The landlocked country is the world’s third largest soybean exporter behind Brazil and the United States, with exporters including Cargill, Viterra, and Bunge. Most of its output goes to crushing plants in neighbors Brazil and Argentina.
Farmers have taken a hit from fluctuating prices, partly impacted by the tariff standoff between the United States and global trade partners including major soybean buyer China.
“It’s like a toboggan ride,” Héctor Cristaldo, president of umbrella farming body the Union of Production Guilds told reporters this week, referring to U.S. tariffs that have roiled markets and buffeted grain prices.
“We don’t know where the market will rebound, and where it will stabilize.”
A silver lining is a better weather outlook ahead for next season, after dry weather knocked the country’s soy harvest down to an estimated 8.5-9 million metric tons in the current season. Late soy is still being harvested.
“We are moving from a ‘neutral cold’ climate condition to a ‘neutral warm’ one, which could bring a good level of precipitation,” Hugo Pastore, CEO of Paraguay’s Exporters Association, CAPECO said.

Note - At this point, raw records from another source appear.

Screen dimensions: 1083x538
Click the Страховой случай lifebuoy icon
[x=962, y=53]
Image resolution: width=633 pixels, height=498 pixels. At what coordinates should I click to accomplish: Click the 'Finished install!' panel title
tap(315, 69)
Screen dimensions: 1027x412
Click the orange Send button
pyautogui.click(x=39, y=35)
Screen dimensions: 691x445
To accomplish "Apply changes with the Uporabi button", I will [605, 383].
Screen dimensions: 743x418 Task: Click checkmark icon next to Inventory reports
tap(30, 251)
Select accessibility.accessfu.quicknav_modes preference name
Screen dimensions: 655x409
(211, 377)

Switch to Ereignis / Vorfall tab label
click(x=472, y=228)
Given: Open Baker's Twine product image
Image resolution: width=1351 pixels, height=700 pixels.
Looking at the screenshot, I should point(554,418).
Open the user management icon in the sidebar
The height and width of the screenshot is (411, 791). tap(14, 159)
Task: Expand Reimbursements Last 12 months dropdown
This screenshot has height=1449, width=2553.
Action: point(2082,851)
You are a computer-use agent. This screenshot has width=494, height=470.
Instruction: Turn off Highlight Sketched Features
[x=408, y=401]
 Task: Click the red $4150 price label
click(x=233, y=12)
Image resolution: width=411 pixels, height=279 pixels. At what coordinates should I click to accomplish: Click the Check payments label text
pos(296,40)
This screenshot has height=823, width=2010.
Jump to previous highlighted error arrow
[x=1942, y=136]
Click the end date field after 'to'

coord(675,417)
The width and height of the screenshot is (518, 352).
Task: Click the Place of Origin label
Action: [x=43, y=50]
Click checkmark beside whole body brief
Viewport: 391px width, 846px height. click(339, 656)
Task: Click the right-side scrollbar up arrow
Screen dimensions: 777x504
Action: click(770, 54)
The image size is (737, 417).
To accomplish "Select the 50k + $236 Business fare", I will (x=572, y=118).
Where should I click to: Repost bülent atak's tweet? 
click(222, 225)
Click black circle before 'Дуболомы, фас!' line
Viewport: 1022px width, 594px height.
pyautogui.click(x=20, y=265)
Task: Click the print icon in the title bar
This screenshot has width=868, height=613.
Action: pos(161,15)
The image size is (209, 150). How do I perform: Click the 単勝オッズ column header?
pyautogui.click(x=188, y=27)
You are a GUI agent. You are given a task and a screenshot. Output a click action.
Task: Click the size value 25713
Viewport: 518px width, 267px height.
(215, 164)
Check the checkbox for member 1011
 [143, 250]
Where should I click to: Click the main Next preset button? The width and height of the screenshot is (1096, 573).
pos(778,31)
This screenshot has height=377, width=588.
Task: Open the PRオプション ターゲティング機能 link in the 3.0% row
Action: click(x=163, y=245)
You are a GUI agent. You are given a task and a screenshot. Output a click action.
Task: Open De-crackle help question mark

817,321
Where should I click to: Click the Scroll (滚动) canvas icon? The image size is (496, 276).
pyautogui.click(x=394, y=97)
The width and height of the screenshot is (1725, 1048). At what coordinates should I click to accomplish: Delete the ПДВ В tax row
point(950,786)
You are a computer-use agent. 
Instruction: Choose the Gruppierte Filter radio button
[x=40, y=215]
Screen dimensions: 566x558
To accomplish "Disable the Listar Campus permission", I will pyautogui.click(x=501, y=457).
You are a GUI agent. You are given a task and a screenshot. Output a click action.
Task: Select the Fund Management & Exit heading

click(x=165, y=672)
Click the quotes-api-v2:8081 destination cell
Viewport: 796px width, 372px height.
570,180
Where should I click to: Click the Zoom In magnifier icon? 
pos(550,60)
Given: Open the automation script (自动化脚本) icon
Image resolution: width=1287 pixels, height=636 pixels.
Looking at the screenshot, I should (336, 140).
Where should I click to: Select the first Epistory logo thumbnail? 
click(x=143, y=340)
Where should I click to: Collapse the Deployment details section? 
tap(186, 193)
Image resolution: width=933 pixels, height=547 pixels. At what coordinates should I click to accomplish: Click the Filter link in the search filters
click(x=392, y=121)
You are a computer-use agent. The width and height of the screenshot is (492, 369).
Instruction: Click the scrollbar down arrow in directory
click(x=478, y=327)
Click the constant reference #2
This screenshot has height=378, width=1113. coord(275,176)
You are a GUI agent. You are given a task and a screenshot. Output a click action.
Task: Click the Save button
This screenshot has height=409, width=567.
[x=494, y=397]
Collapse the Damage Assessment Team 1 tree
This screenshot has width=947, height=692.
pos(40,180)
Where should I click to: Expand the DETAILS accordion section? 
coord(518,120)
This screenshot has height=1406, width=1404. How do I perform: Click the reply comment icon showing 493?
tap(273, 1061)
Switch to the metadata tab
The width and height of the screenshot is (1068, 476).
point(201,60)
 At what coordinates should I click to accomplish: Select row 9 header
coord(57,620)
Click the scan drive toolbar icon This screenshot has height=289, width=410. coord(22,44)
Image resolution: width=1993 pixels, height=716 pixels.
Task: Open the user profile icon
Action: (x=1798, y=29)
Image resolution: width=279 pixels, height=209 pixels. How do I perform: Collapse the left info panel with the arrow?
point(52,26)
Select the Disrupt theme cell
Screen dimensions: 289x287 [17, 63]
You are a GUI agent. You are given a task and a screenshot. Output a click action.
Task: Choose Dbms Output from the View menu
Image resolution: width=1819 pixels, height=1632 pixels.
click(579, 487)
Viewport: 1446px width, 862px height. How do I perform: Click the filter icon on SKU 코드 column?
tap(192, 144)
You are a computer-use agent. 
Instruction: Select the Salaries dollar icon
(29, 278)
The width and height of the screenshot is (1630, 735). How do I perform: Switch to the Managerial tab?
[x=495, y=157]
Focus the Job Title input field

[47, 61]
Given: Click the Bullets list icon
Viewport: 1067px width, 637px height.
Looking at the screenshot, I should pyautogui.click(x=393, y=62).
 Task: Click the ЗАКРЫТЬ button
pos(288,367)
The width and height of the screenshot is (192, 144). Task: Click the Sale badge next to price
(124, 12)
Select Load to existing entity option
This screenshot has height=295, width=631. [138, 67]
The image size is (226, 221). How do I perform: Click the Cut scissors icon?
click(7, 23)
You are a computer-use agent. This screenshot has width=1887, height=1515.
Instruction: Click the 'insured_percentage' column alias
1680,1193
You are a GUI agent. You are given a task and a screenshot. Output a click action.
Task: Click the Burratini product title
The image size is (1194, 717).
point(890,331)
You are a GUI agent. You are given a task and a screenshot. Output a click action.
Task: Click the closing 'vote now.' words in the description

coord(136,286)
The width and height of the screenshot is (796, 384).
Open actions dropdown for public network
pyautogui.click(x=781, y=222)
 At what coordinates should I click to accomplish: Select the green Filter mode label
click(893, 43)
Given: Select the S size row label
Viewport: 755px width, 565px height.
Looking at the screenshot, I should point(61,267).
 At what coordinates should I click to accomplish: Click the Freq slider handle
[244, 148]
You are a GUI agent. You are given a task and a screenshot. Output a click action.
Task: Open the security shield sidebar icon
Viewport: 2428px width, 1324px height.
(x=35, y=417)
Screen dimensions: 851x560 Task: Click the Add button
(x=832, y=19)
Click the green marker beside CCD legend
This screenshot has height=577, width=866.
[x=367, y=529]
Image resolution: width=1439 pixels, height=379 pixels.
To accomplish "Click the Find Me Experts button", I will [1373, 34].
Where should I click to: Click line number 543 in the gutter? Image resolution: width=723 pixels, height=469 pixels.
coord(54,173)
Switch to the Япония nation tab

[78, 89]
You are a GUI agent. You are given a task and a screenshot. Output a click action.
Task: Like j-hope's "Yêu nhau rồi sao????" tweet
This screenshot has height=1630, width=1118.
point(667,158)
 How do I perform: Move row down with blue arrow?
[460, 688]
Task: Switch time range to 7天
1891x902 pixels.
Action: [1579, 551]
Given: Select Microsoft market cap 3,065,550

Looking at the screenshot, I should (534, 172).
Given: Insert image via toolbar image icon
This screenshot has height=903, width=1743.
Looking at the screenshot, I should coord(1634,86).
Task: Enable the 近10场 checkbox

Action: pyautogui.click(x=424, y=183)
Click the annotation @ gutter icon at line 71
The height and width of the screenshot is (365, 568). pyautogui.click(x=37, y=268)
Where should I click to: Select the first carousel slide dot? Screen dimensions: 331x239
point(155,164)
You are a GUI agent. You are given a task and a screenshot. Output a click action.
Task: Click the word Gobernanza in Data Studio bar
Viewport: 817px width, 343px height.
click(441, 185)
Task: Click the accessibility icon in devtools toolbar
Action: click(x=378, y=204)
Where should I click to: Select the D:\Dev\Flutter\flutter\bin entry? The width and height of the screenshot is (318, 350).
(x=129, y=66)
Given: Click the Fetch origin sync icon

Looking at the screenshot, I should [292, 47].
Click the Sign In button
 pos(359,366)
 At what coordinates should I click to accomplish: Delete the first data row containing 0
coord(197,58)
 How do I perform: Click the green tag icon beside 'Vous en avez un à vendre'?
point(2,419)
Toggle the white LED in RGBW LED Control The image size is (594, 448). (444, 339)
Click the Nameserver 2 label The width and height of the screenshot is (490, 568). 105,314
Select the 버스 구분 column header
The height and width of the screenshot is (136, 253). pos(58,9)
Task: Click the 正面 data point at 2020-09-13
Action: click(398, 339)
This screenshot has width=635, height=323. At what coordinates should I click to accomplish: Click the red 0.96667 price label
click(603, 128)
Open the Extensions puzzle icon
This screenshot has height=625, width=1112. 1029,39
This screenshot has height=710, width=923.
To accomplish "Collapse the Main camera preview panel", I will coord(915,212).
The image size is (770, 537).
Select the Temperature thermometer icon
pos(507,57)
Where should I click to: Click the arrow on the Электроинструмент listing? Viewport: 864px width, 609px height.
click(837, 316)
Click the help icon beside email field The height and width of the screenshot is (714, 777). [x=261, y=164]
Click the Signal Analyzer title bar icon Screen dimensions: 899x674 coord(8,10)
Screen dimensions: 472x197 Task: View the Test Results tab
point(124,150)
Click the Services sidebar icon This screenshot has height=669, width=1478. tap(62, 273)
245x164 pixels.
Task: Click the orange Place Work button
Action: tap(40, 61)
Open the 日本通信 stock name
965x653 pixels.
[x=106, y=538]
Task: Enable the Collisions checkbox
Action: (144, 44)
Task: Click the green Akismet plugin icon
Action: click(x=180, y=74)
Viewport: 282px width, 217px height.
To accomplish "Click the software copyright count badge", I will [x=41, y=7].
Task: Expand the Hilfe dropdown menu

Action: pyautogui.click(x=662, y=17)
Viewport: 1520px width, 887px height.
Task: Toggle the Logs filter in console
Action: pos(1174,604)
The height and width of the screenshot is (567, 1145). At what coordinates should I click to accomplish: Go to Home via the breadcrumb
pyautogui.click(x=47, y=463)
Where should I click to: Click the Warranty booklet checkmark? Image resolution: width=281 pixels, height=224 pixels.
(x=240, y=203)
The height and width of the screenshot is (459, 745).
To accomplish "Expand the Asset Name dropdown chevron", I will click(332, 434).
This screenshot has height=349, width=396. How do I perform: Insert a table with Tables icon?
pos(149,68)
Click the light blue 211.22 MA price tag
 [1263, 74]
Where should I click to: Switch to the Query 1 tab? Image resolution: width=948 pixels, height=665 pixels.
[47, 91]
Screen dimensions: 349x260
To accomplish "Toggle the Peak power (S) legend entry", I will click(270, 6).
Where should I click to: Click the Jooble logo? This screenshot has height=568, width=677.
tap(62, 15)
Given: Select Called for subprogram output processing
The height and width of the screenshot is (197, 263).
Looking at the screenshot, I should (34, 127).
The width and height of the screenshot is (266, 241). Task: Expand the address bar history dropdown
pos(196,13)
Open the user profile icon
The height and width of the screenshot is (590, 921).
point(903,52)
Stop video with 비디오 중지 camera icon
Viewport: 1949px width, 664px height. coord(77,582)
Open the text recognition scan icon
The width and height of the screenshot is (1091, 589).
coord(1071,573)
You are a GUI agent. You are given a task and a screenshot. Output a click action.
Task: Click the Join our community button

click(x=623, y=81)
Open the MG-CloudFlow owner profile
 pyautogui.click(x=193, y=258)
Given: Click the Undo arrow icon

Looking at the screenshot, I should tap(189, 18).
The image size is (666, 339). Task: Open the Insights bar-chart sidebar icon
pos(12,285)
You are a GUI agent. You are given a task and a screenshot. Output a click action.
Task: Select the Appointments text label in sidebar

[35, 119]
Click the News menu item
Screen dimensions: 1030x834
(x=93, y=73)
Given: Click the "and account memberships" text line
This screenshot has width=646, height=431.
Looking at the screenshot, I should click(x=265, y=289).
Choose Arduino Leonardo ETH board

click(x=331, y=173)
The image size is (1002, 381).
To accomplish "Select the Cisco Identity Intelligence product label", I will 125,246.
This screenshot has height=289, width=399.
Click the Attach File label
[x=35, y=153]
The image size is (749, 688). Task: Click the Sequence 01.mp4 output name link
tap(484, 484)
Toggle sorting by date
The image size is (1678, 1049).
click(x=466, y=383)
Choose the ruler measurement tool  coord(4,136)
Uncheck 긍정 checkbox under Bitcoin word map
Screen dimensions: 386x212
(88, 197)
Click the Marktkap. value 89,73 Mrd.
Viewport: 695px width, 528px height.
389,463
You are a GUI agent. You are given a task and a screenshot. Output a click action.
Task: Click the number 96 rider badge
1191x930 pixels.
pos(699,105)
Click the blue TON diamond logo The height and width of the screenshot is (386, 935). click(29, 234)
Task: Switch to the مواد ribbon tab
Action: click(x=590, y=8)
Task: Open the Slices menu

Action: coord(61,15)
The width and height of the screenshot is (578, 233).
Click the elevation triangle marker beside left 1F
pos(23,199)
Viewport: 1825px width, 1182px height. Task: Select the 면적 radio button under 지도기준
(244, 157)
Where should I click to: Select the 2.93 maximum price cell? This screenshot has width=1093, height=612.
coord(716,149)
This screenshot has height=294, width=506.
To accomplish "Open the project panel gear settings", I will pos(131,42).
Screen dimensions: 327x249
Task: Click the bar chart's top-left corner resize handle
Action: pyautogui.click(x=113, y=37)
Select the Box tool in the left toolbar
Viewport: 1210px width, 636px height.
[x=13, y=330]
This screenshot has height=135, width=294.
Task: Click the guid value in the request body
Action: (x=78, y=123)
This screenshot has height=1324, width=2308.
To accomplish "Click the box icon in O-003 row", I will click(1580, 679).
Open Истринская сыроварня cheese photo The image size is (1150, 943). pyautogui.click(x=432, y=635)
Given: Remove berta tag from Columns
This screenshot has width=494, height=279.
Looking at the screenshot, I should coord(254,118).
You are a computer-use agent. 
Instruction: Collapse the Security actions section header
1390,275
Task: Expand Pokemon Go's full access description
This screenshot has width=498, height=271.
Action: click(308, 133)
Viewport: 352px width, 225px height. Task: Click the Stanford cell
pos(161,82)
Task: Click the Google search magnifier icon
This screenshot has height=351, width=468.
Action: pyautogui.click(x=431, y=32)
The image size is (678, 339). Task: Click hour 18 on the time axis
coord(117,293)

Industry sources estimated production of over 10 million tons in the 2025/26 season as rains bring relief to crops – and boost river levels key for transporting the oilseed. U.S. government data forecasts as much as 10.9 million tons.
The rise will be a boon for Paraguay, even if planting only starts later in the year. Lower exports in the first quarter – down to 2.2 million tons from 2.5 million a year earlier – have hurt dollar incomes and weakened the local guaraní currency.
Authorities have, though, cautioned that market volatility following trade tariff announcements and new European Union regulations could create more challenges.
Exporters have until December 2025 – delayed earlier this year until then after lobbying by soybean exporting countries – to comply with new EU rules that all imported soybeans into the economic area be free from deforestation.
“We are concerned about tariffs and what happens when these new EU rules come in,” Pastore said.
Paraguayan farmer Valdecir De Souza, who grows soybeans near Paraguay’s border with Brazil, said he was positive due to better rains and could see a silver lining to the trade war.
He said it could boost the country’s competitive edge, supplying raw beans to others, to then be sent to end markets such as China. Paraguay itself does not have direct trade relations with China due to its decades-long ties with Taiwan.
Agriculture analysts said an escalation of the new trade war could direct more Chinese demand to South America over time, as was the case for Brazil in 2018.
“We could have a competitive edge, finding new markets for our produce,” 58-year-old De Souza said. “I see that on one hand it is quite worrisome… but on the other hand, this might open new doors for our soybeans.”